5/15/2007

A invasão dos boçais (Da série: Conferências de Oito-Olhos)

O histrionapólogo Oito-Olhos está percorrendo centros culturais do Brasil, no ciclo de palestras intitulado “A Felicidade a Menos de Um Passo”. Sempre postando seus indefectíveis quatro óculos sobre a mesa, olhando fixamente a platéia, eis o que ele vem dizendo nestes encontros:

"Hoje quero falar de boçalidade.

Temos o boçal no sentido baiano: Nariz empinado. Queixo pontudo. Seboso. O sujeito passa por você e não te cumprimenta. Despreza. Pensa que sabe. Quer ser melhor. E como pensar e querer são hiatos na vida que remetem ao núcleo zerado da singularidade: o boçal na Bahia é um hiato social. Todo paulista em solo baiano tende a se comportar como um boçal.

Temos o boçal no sentido do Cambuí: Não respira, fareja. Olha para baixo. Ensebado. O sujeito fala pelos cotovelos, como se fosse seu amigo mais íntimo. Ameaça. Não pensa nem quer: é puro instinto. Come carne de baleia podre. Todo baiano no Cambuí tende a se comportar como um boçal.
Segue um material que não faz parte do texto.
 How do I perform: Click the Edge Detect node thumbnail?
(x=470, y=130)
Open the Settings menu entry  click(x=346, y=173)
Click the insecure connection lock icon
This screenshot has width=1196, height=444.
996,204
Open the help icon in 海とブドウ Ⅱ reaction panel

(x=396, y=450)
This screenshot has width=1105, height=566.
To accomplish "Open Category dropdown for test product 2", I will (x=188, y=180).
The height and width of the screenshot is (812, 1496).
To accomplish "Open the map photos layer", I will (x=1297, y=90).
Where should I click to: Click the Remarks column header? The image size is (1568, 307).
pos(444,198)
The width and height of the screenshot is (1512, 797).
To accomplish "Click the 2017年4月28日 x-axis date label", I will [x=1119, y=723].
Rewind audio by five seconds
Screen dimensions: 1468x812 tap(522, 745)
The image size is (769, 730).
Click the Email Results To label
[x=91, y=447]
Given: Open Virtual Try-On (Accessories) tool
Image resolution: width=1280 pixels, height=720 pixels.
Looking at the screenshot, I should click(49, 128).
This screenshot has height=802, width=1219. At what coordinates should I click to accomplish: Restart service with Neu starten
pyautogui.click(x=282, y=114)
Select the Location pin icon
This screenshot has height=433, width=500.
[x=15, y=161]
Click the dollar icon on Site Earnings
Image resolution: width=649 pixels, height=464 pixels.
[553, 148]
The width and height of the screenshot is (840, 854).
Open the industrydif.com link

Juntando os dois boçais, temos:
O boçal fala demais. O boçal fala de menos. Toda a vez que o boçal abre a boca, um segredo é revelado.
O boçal não faz planos. O boçal não quer ser plano. O boçal atrapalha nossos planos: é altivo e indigno ao mesmo tempo.
Todo nômade é boçal. Todo exilado é boçal. Todo apátrida é boçal.
O boçal trabalha por prazer. O boçal trabalha com prazer. O boçal não trabalha.
O boçal não tem método.
O boçal boçaliza quem fala com ele. Melhor evitá-lo.
O boçal pede perdão por pura vaidade. É polido como um facão. O boçal se rebaixa para melhor humilhar. É áspero como estrela marinha.
O boçal não é retratado. Nem retratável. Não pode ser tratado. Sempre é detratado. Eletrochoque nele!
Eu conferencio, confiro e firo. O boçal nada profere, vomita silêncio. O boçal não tem estilo. Eu sou cheio do meu estilo, meu estilo é cheio de si. O boçal é no máximo um estilete. Por isso protejo meus oito olhos quando vejo um boçal.

Agradeçamos, senhores presentes em busca da Felicidade. Deus ou Mão Invisível: mas uma coisa protege a Civilização. Ou, dizendo melhor: adia a civilização. Posterga. Dois boçais nunca se entendem, nunca se entenderão."